Tuesday, April 23, 2013

Experiments of evil

Israel Keyes killed 8-12 people brutally... looks like a nice guy

      If you could tell who was good and who was bad, this world would be a far easier place. Unfortunately it doesn’t work like that. Evil doesn’t come with a warning label. An evil person cannot be recognized by mere appearance. Maybe it could even be said that many acts we consider evil are not executed by people who are evil whatsoever. I think the answer is more complicated than just having The Devil on your shoulder.

Marilyn Manson looks super evil... Actually he's a pretty solid guy
      Many famous experiments have changed the entire way we think about evil. One occurred at Yale in 1964 and is known as The Milgram experiment. It measured the willingness of subjects to preform evil acts on an innocent person when an authority figure told them to. 

      This experiment required separating the teacher (a volunteer) and the learner (who was a paid actor) by putting them in different rooms, but still allowing them to communicate. Then the teacher then made the learner recite and remember word pairs. With each incorrect answer given, the teacher was instructed to give the learner an electric shock that increased with power for each wrong answer. The experiment was ended after the maximum 450 volt shock was administered three times, or if the teacher refused to continue after receiving these four prompts from the experimenter.

Please continue

The experiment requires that you continue

It is absolutely essential that you continue

You have no other choice, you must go on

This is how the experiment worked
      So how many administered the excruciating 450 volt shock three times to max out the experiment and end it?
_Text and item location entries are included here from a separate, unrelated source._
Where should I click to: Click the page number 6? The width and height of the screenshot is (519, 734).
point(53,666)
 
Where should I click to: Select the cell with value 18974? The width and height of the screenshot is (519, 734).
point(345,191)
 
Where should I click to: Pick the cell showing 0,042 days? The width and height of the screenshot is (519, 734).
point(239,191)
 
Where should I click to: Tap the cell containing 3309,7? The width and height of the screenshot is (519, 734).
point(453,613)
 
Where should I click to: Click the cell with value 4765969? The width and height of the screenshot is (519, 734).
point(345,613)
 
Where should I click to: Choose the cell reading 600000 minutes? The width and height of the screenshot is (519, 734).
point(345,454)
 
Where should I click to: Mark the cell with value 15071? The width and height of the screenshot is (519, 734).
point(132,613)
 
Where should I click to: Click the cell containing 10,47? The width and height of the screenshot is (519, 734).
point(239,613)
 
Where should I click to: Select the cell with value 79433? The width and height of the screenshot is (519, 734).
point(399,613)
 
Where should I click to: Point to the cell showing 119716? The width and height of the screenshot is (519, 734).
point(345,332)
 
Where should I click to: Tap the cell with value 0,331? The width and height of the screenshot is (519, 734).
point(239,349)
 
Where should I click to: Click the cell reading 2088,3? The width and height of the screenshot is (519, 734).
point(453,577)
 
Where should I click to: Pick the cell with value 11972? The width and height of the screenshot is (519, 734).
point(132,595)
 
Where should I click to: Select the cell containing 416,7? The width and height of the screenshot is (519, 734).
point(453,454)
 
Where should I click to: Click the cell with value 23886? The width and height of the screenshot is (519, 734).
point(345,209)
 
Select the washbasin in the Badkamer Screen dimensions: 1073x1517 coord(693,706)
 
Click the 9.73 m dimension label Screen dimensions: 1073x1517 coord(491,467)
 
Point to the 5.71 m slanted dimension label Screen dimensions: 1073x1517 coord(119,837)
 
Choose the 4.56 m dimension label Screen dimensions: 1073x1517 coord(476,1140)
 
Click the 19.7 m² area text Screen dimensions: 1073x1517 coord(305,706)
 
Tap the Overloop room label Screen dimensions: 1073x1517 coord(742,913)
Five percent? Maybe ten percent? Or even as high as twenty-five percent of participants? No, a staggering 61-65% of participants administered what they believed to be the maximum shock on their innocent peer three times. These numbers barely changed, even when the experiment was moved from Yale’s respectable campus to a back room of an office building in an inner city.

      Now, what can this experiment tell us about the nature of evil? It seems to point to a truth that is sickening but entirely logical. Almost every one of us has the ability to become the inflicter of pain and torment on another human. It seems that the perceived good or evil in a person has much more to do with that person’s situation than their personal morality. 

I'll spare you the graphic pictures,
this one says it all
      It is this thought that makes heinous acts like genocide all the more terrifying; the people committing them are not all horrible twisted psychopaths. Maybe some are just cogs in a larger psychopathic machine. This means that all that would be required to get large numbers of normal people to commit abhorrent crimes against humanity would be a few horrible people in power with the intelligence and charisma to create the system. This makes a lot of sense when you think of the holocaust. I'm sure many other genocides also fall into this pattern.

      So tell me, how does this banality of evil apply in our world? From brutal dictators, to religious extremists, to soldiers who carry out war crimes; they can all be seen as evil. Is there a way to stop this, or is it simply a part of human nature? 

      I hope that through more experiments and advances in science, we will be able to one day understand and eradicate the evil in the world.